LOCAL GALLERIES: WA’s art scene is far from emerging – it’s emerged. So much so that there is actually a coastal art trail, if you’re keen you can wind your way down south toward Margaret River, and stop in at Busselton, Bunbury, Dunsborough and Yallingup. Between the breweries and wineries there are some truly spectacular local artists showcasing their work in small local galleries. Keep your eyes out for the signs.

Melbourne’s Secret Bars

As I write, I’m sitting in Tullamarine Airport nursing a hideous hangover. In fact, I might even still be drunk from last night’s “research.” Just so you all know how much I sacrifice to bring you all this wisdom, I feel like someone is slicing my eyeballs open and then getting in there with a sledgehammer and pouding on my skull. But the good news is, I’ve been doing some research, and I have a list of all the cool secret bars in Melbourne. I know, I’m the best.

Sister BellaSISTER BELLA

Location: 22 Drewery Place (Enter via Sniders Lane), CBD

Locals in Melbourne will tell you that all the cool bars are down unremarkable laneways. This certainly holds true for Sister Bella, a bar with no outdoor signage because they are a bar that gives zero fucks. Once you walk down one alleyway covered in street art and turn down a smaller alleyway (also covered in street art), you’ll find a tiny door behind some bins. Keep an eye out for the “What goes up must come down” wall at the end (featured image). Sister Bella features a range of cocktails, weeknight specials, and delicious cheap pizza to boot. Because carbs and cheese are perfectly matched with a big night out.

HIHOU

Location: Level 1, 1 Flinders Lane, CBD

In an awesome twist that any Japanese speaker would be expecting, Hihou literally means “secret treasure”. The ultimate in secret venues, to gain entry you have to ring a doorbell on an unmarked door.
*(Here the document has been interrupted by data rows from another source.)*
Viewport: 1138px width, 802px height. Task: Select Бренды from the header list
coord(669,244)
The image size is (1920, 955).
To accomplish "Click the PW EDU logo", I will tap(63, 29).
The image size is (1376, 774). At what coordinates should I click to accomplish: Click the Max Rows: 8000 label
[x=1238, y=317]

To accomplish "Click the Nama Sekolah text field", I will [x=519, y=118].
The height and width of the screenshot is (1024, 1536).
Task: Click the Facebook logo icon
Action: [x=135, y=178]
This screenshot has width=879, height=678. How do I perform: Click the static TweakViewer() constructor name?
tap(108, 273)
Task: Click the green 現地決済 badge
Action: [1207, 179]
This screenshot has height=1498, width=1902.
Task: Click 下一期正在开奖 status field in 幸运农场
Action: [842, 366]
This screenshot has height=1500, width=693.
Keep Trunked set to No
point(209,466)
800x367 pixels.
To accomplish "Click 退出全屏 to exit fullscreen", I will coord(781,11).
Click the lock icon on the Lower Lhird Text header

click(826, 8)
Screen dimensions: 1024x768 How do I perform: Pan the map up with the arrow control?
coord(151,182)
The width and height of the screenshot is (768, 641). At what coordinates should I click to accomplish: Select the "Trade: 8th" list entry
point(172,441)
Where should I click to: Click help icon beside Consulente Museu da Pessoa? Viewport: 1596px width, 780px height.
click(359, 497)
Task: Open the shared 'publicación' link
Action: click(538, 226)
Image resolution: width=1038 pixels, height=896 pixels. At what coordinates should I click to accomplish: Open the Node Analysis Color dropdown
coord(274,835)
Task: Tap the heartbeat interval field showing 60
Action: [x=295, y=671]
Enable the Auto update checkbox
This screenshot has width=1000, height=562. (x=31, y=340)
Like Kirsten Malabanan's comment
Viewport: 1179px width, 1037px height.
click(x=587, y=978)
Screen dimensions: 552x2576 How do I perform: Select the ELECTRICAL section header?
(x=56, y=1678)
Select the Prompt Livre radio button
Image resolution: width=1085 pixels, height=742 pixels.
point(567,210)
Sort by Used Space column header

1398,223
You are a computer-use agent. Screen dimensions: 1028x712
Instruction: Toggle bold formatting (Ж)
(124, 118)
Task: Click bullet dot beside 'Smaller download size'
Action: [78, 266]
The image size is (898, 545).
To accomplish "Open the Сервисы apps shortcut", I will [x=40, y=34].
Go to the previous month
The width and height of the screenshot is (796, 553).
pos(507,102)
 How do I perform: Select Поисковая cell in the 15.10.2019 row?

It has a sleek Japanese décor, with low lighting and low seating. It’s got all the usual drinks, but if you’re looking for something particularly Japanese you can choose between variations of sake, umeshu (plum wine) and Japanese whisky. Sitting by the floor-to-ceiling windows on the far side of the bar gives you beautiful night time views of Treasury Gardens.

THE ALCHEMIST

Location: 361 Brunswick Street, Fitzroy

Unlike the novel that shares its name, The Alchemist isn’t well-known by everyone – it’s another Melbourne secret. I found it through a friend of a friend. Charming baroque couches and satin draperies are hidden beyond a just-visible sign on Brunswick Street right in the heart of Fitzroy. Blink and you’ll miss it. But it’s a great place to go if you’re feeling like something different, or want to step back in time. Definitely a bar that sticks with it’s theme, real apothecary items from centuries ago accessorise the place. And the “Periodic Table” on display is a delightfully easy way to pick something when you’re spoilt for choice. The bartenders are adventurous too: ask them to make one of your own inventions and they’ll give it a go.

TYRANNY OF DISTANCE

Location: Union St, near the Chapel St corner, Windsor

I am in love with a bar that serves $4 glasses of bubbles, has friendly waitstaff and does table service so I don’t have to line up with the mob at the bar. These guys also understand that the Brussel sprout is an underrated vegetable, and they know how to do wonderful things with calamari. This is the kind of place that is so chill, you can sit for hours and not realise how long you’ve been drinking. Your waiters will be your mates by the end of the night. 

SAHARA

Location: Level 1, 301 Swanston Street, CBD

With my love of all things Africa, I couldn’t give this a miss. Chances are, even if you’re a Melbourne local, you won’t have even spotted the entrance for Sahara. It’s a tiny staircase in between a bunch of lunch places. Three levels up is the apex – a beautiful rooftop with a bar and seating covered in coloured cushions for a Moroccan feel. Food and drinks are decently priced with specials every night and a super-long happy hour on Thursdays. This is also one of the few places in Melbourne where you can order shisha in a range of flavours – even bubblegum!